As the international community stands by as the Trump administration implements the inherently unlawful 20-point plan, analysed in Part III of Al-Haq’s Trump Trilogy, Al-Haq draws the Expert Mechanism on the Rights of Indigenous Peoples’ attention to irreparable harm posed by the exploitation of Palestinian natural resources and the imposition of foreign-led governance frameworks. The submission outlines the manner in which this latest neocolonial, capitalist venture by the United States (US) seeks to cement Israel’s settler-colonial apartheid regime and exacerbates the vulnerability of the indigenous Palestinian people.
Since Israel’s unlawful occupation of the entirety of historic Palestine in 1967, Palestinians have been denied sovereignty over their natural resources. Despite the occupied Palestinian territory (OPT) being rich in oil, gas, and shale oil, Israel has consistently obstructed Palestinian access to and development of these resources, deliberately stunting economic growth and manufacturing dependence on the energy sources it unlawfully appropriates. This calculated exploitation has transformed Palestinian energy dependence into a tool of domination and private profit, in clear violation of international humanitarian law.
Israel’s annexation of Palestine’s maritime space through a lethal naval blockade and the occupation of the Palestinian continental shelf has further stripped Palestinians of their livelihoods and means of survival. Such conduct amounts to grave breaches of the Hague Regulations and the Fourth Geneva Convention, yet continues with impunity. International corporations and third States, including European Union members bound by obligations to promote compliance with international humanitarian law, are complicit in Israel’s violations of international law, having concluded agreements that directly fund and legitimise Israel’s pillaging and unlawful exploitation of Palestine’s resources.

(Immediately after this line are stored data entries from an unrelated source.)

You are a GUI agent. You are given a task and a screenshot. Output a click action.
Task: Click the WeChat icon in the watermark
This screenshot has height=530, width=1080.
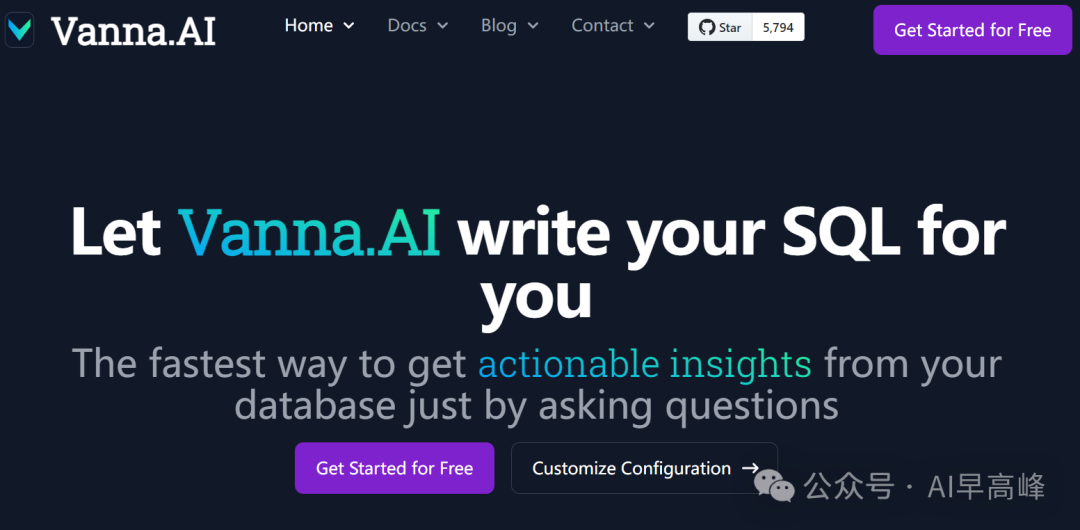pyautogui.click(x=775, y=486)
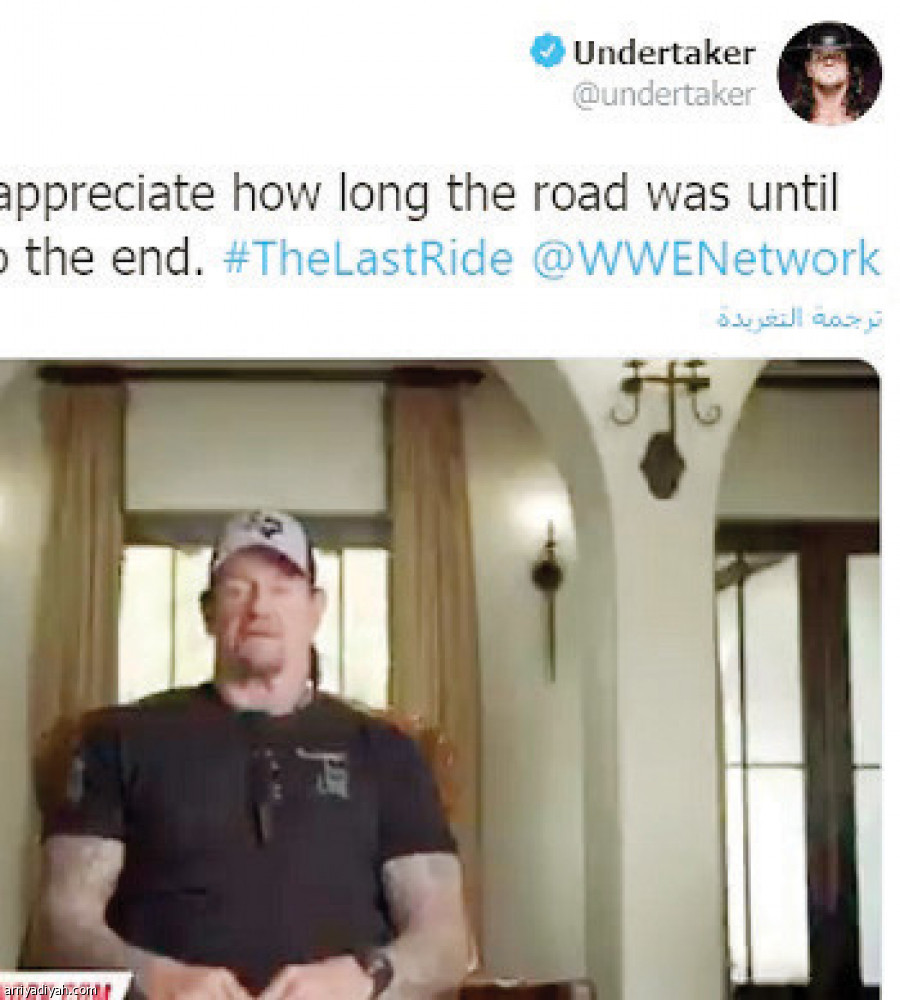Click the wristwatch on man's arm
Image resolution: width=900 pixels, height=1000 pixels.
tap(376, 972)
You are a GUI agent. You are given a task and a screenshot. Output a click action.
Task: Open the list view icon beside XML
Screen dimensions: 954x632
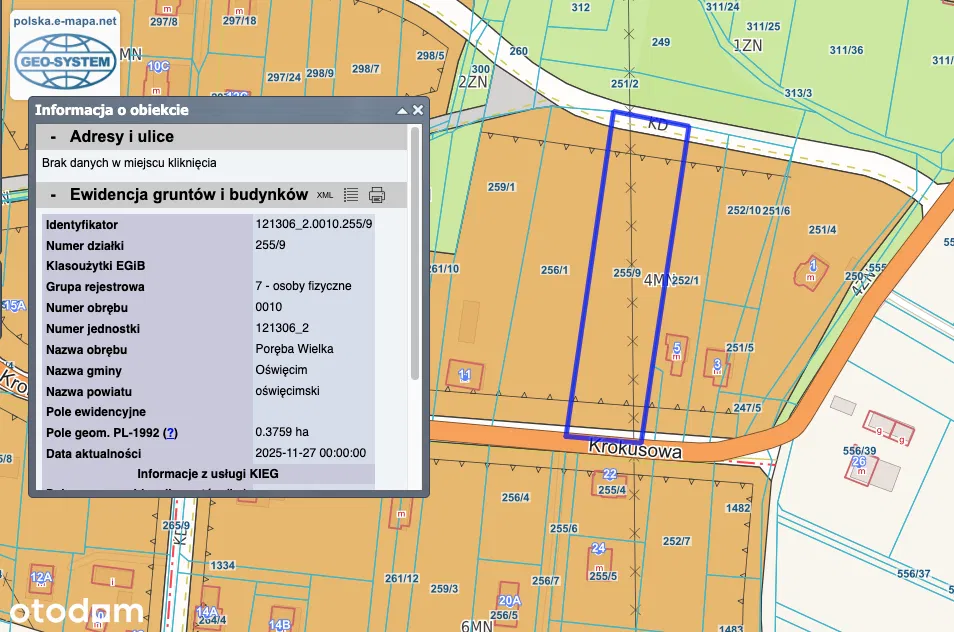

Recent US intervention, set against the backdrop of Israel’s wholesale destruction of the Gaza Strip and genocidal campaign against the Palestinian people, have abandoned even the pretence of diplomacy in favour of profit-driven, technocratic governance schemes that internationalise and entrench Israeli control. The 20-point plan, whose implementation is sure to be guided by the terms of the Gaza Reconstitution, Economic Acceleration and Transformation (GREAT) Trust, reframes the urgent need to end Israel’s genocide, destruction, siege and unlawful occupation of Palestine as an economic opportunity, reducing Gaza and the Palestinian people to assets for exploitation within a neoliberal, free-market economy framework. These plans envision the extraction of gas and other natural resources, the transformation of Gaza into a “riviera”, and the prioritisation of foreign investment, all while denying Palestinians justice and sovereignty.
Such frameworks seek to normalise perpetual foreign occupation and legitimise Israel’s ongoing crimes by substituting accountability with investment for private profit. By placing Gaza under externally appointed bodies empowered to control funding, property, and development priorities, these initiatives violate the fundamental right of the Palestinian people to self-determination and contravene fundamental provisions of international humanitarian law. Specifically, Article 47 of the Fourth Geneva Convention prohibits any agreement which deprives a protected population of its rights under international law. Far from enabling recovery or sovereignty, they institutionalise a system of dependency, engineered vulnerability, and economic subjugation.
Finally, Al-Haq stresses that Palestine is not in a post-conflict situation but remains under unlawful occupation, marked by ongoing genocide, escalating annexation, blockade, and apartheid. Any attempt to impose foreign governance or exploit Palestinian natural resources under the guise of peace and reconstruction serves only to protect Israel’s impunity and advance its settler-colonial ambitions along with the capitalist, imperial interests of its allies. International law does not permit the extinguishment of Palestinian rights nor the abandonment of third-State obligations. The international community must be clear and united in its rejection of the 20-point plan, and UN Security Council Resolution 2803, as well as any subsequent schemes that seek to profit from the erasure of the Palestinian people. States must uphold their binding legal obligation to prevent and punish genocide, ensure respect for international humanitarian law, end Israel’s unlawful occupation, and respect and vindicate the Palestinian people’s inalienable right to self-determination and sovereignty over their ancestral land and resources.